Bei Thor: Love and Thunder jedenfalls sind die Taue gekappt, es geht durchs Universum an Bord des Schiffes der Guardians of the Galaxy. Seit Endgame sind einige Jahre her. Der Gott des Donners muss sich, während er gemeinsam mit der streitlustigen Gang Welten vor Aggressoren rettet, erstmal neu erfinden und letzten Endes, wie alle anderen auch in diesem neuen MCU, einen eigenen Weg gehen. Die Guardians, deren knackiges Cameo bereits anfangs für gute Laune sorgt, finden wir dann wohl in einem anderen Abenteuer wieder, während Thor den Bewohnern des auf der Erde gegründeten Neu-Asgards zu Hilfe eilt. Dort treibt Gorr, ein in Linnen gewandeter, glutäugiger Extremist sein Unwesen, der es auf alle Gottheiten des Uni(nicht des Multi-)versums abgesehen hat. Die Erfolgsquote ist Dank eines bestimmten magischen Schwertes relativ hoch, und so fürchten auch die nordischen Heiligen um ihre Existenz. Während Thors proaktivem Einsatz gegen den Schurken und seine Schattenmonster läuft ihm seine alte Flamme Jane (nicht Jodie) Foster über den Weg, die ganz genauso aussieht wie er, nur eben weiblich. Sie schwingt obendrein noch Mjöllnir, während Thors Axt auf beleidigt tut. Klar, dass beide die Challenge auf sich nehmen und sogar dem griechischen, etwas dekadent gewordenen Gottvater Zeus (passend: Russell Crowe) begegnen, um Hilfe von ihm zu erbeten.

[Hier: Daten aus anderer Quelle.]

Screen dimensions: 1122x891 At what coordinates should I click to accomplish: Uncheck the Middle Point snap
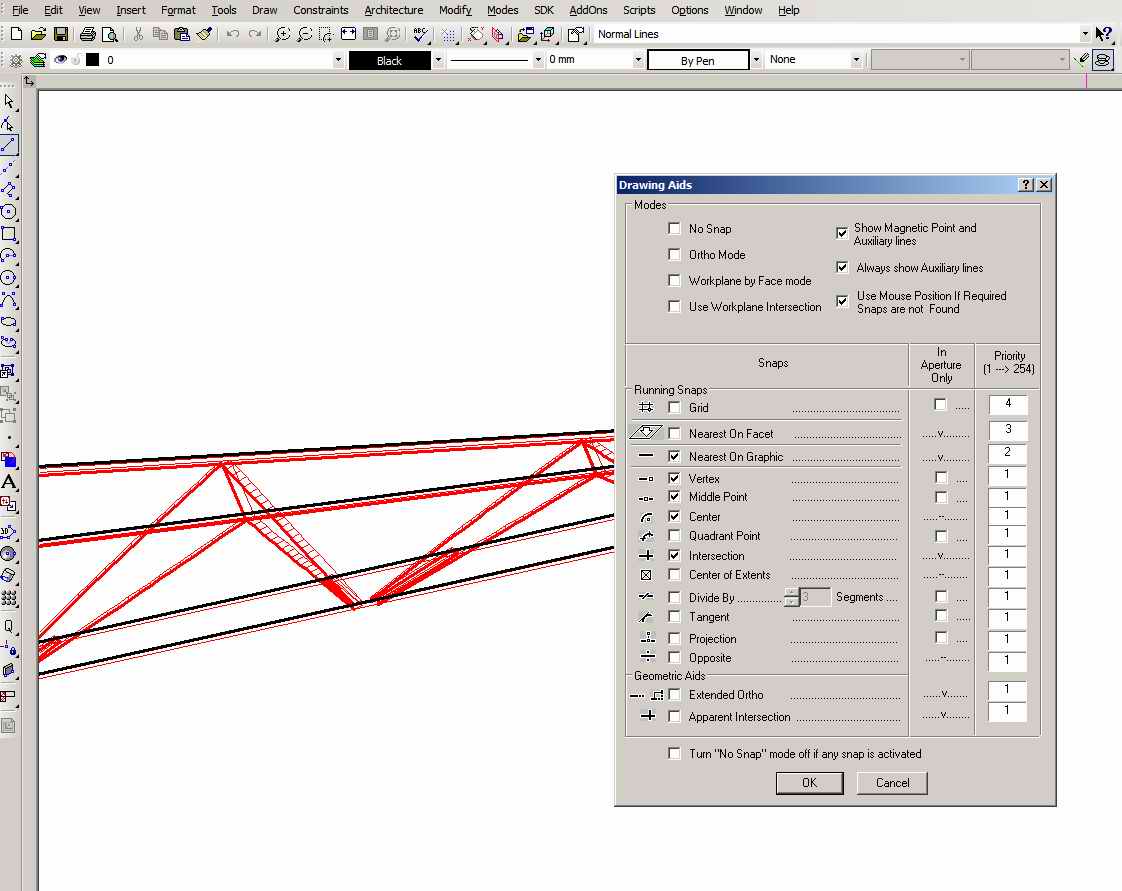[675, 497]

Ja, es darf auch in Taika Waititis zweitem Ausflug durch die knallbunte Phantastik eines überbordend diversen Kosmos geschmunzelt und manchmal gelacht werden, selten jedoch mitgefiebert. Der Neuseeländer, dessen infantil-lockerer Erzählstil bei Thor: Tag der Entscheidung einschlug wie eine Bombe und frischen Wind in das Franchise blies, fühlt sich auch bei Love and Thunder so siegessicher wie noch nie. Was ihm vielleicht ein bisschen wie ein Knüppel zwischen die Beine fährt. Statt als Gott des Donners gibt Chris Hemsworth den Gott der Selbstironie – alles ist nur noch mit Augenzwinkern zu genießen; und falls nicht, dann gleicht Buddy Korg (Taika Waititi) mit seiner naiv-ehrlichen Art allfällige Defizite aus. Auf der finsteren Seite: Christian Bale in seinem Marvel-Einstand. Eine eindrucksvolle Gestalt, präzise ausformuliert – millelalterlich, episch und vom Grimm überwältigt. Und ernstzunehmend. Dazwischen weiß Natalie Portman nicht so recht, wie sie denn ihre Figur anlegen soll? Ironisch, ernsthaft, spaßig? Kleine Ahnung. Die Dame aus dem Charakterfach tut sich sichtlich schwer, für ihre Rolle Leidenschaft zu empfinden. Denn nebst Waititis ausgelassenem Weltraumfasching zwischen Flash Gordon und dem Best of Guns N‘ Roses hängt die Dramatik ziemlich durch.

Natürlich sind Schauwerte und Effekte deluxe – ein Film, den man, wenn überhaupt, im Kino gesehen haben muss. Doch Waititi greift zur Blaupause seiner bewährten und lobend besungenen Versatzstücke, während der Plot (entführte Kinder, wie oft noch?) verblüffend ideenlos bleibt. Über echte Empfindungen macht sich Waititi alsbald lustig, additive Charaktere bleiben flach, abgedroschene Floskeln über Liebe – sei sie väterlicher oder partnerschaftlicher Natur – bemühen das müde Auge und das abgekaute Ohr. Aber immerhin: Wir haben fetzigen Hard Rock, übertrieben oft eingesetzte Freeze Frames, die Thor wie Winnie Puuhs Freund Tigger als Springinsfeld über spinnerte Invasoren hereinbrechen lassen. Und ein Götter-WhoisWho, das zumindest allen irdischen, spirituellen wie folkloristischen Ansätzen ihre Legitimität erlaubt.

Dieses Mal hat sich der Gott des Donners neu erfunden – das nächste Mal wird’s wohl Taika Waititi selbst sein müssen, der seine filmischen Prioritäten gerne neu ordnen darf.